The Treaty of Versailles, which ended World War I, placed all the blame for the war on Germany. It demanded that the country pay reparations. The treaty was demoralizing and in many ways unjust, designed to turn Germany into a second-rate power that could never again wage war. Clearly that was a miscalculation. The reparations were so extreme that it became impossible for Germany to ever pay them.
Instead, the German government attempted to inflate the nation out of debt by increasing the money supply. People began burning paper money for heat because it was cheaper than buying wood. Women would bring wheelbarrows full of Deutschmarks to the store but could not even buy a newspaper with it.
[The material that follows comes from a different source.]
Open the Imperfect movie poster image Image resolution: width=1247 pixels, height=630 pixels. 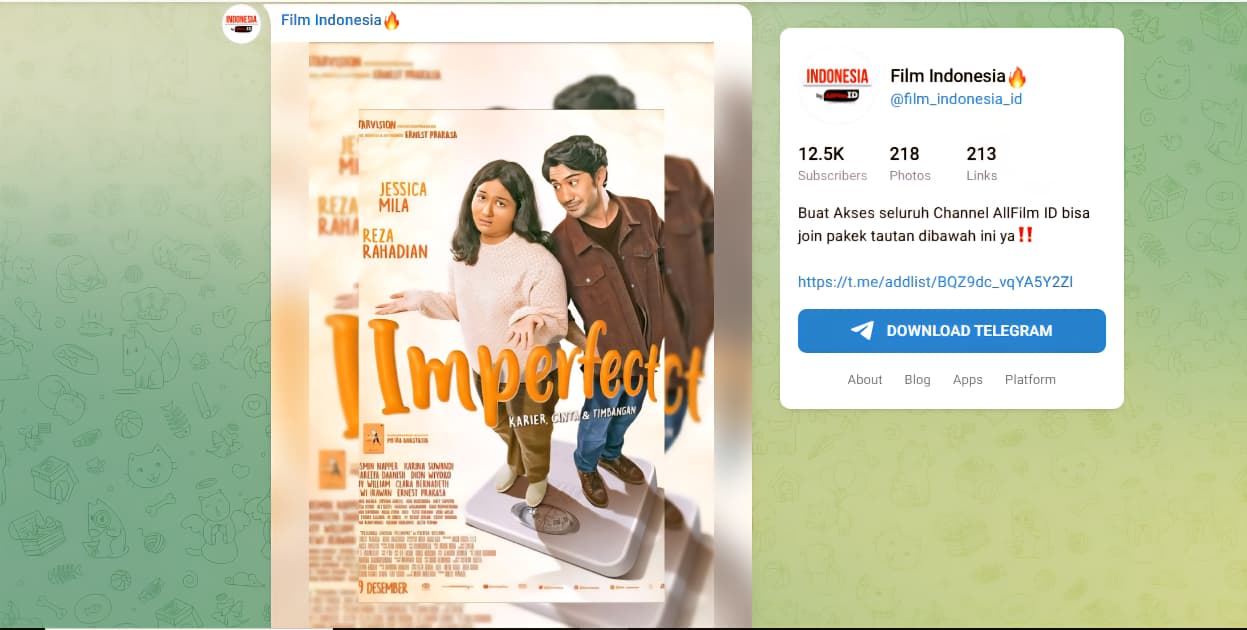[511, 335]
In fact, the exchange rate between the mark and the US dollar at the time was 1 trillion to 1, so cigarettes were a more reliable currency. In 1923, a loaf of bread in Germany cost 428 billion marks.
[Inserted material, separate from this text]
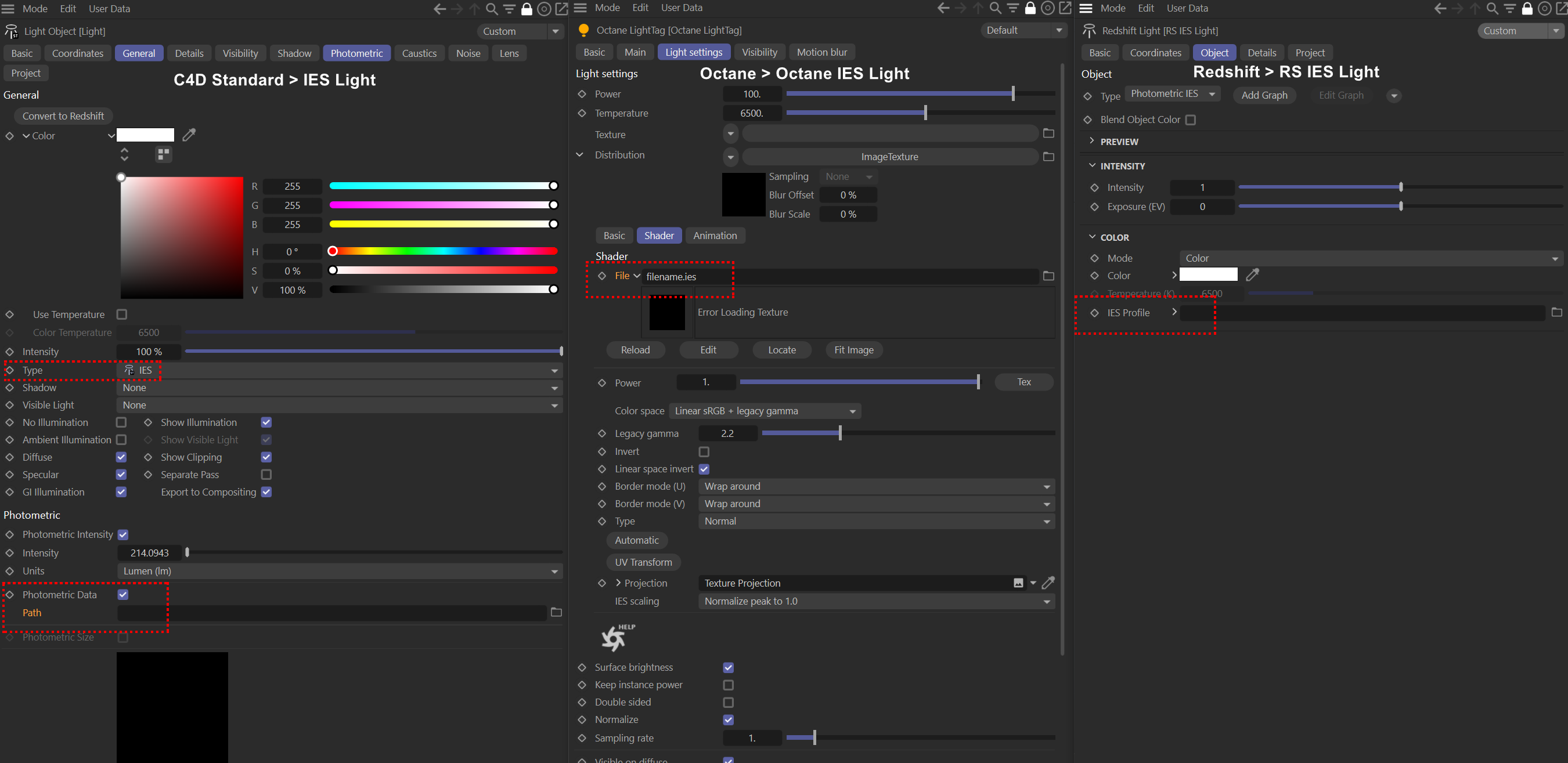Click the Octane HELP logo icon

click(617, 637)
Postage stamps cost millions of marks. Savings were destroyed. Workers were destitute. University graduates and doctors drove taxis. The only Germans who prospered were those with real assets, such as landowners, financiers, and industrialists.
So Germany became quite polarized. Moderate political parties became increasingly irrelevant. Many industrial workers, trade unionists, and intellectuals turned to communism. In this context, Hitler was able to rise to power by spotlighting the hardships of the people and telling them it was not their fault. He blamed instead the Treaty of Versailles and the German government which had stabbed every day Germans in the back.
And behind it all, of course, Hitler claimed, were the Jews. The National Socialism of Hitler strongly opposed the international socialism of the Communist.
So, violent street battles between the two sides led many to conclude that the only hope for stability was dictatorship. And that's how Hitler came to power. Even those who believed his ideas were crazy went along with it because they thought that they would be able to control him.
Now, America is not Weimar Germany. Trump's not Hitler. Calling political opponents fascist and Nazis does not make them so. Even so, however, it would be foolish to ignore the lessons that we can learn from Germany's political history. For example, we've not yet reached the point of hyperinflation, but inflation has been steadily building.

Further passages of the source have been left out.